On February 7, 2009, Arce was defeated by Undisputed Super Flyweight Champion Vic Darchinyan.

Arce fought Simphiwe Nongqayi on September 15, 2009 for the IBF Super Flyweight title which was recently vacated by Darchinyan. However, he ended losing by unanimous decision.

Arce defeated Indonesian Angky Angkota on January 30, 2010, winning the vacant WBO Super Flyweight title. Prior to the bout, Arce stated that he would retire from boxing if he would have lost.

Bantamweight
On April 24, 2010, Arce jumped to the bantamweight division to fight fellow Mexican Cecilio Santos (24–13–3; 14 KO) at the Centro de Usos Multiples in Ciudad Obregón, Sonora, Mexico. Arce defeated his opponent by KO in the 7th round, improving his record to 54–6–1. This was not his first fight as a bantamweight: he already fought once in the weight class in 2007.

Arce was scheduled to fight Eric Morel (42–2; 21 KO) of Puerto Rico on June 26, 2010 at the Alamodome in San Antonio, Texas, United States with the Interim WBO Bantamweight title at stake. The Los Mochis native withdrew from the fight a few weeks in advance due to a cut he received while in training.

In his next fight, on July 31, 2010, Arce took on fellow Mexican and former champion Martín "El Gallo" Castillo at the Palenque de la Feria in Tepic, Nayarit, Mexico. The Los Mochis native won the bout by KO in the first round.

Super bantamweight
On May 7, 2011, as a heavy underdog, he beat a then undefeated WBO Super Bantamweight Champion, Wilfredo Vazquez, Jr. of Puerto Rico by twelfth-round technical knockout. He avenged his prior loss to former champion Simphiwe Nongqayi in defense of his title.

Bantamweight
Arce moved down to the bantamweight division to face Angky Angkotta in a rematch for the vacant WBO bantamweight title. He defeated Angkotta by unanimous decision.

Return to super bantamweight
On February 18, 2012, he defeated former champion Lorenzo Parra. In his next fight, he faced future featherweight title holder Jesus Rojas. Arce dropped Rojas in the opening round, however, the fight ended in a no-contest in the 2nd round after Rojas delivered a series of fowls rendering Arce unable to continue. 

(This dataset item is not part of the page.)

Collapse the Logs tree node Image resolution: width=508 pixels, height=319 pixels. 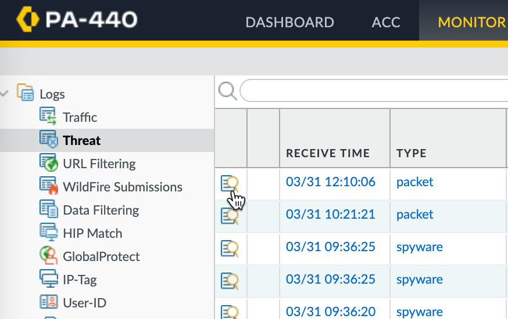[5, 93]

He then moved up to the featherweight division and defeated former champion Mauricio Martínez.

On December 15, 2012, Arce fought WBO Super Bantamweight champion Nonito Donaire. He suffered a defeat on the third round via knockout. After losing to Donaire, Arce announced his retirement.

Featherweight
Arce announced his return to the ring a year later in the featherweight division. After scoring three consecutive wins, he challenged WBC World Featherweight champion Jhonny Gonzalez, however, he was defeated by 11th round TKO. He retired after the bout.

Life outside of boxing
Arce has gained some popularity outside the ring as well, acting in various Televisa comedy sketches, and participating in Adal Ramones's show's dancing contest, "Bailando por un Sueño", where he and a fellow contestant arrived in eighth place out of nine couples. He has also done boxing commentary for TV Azteca.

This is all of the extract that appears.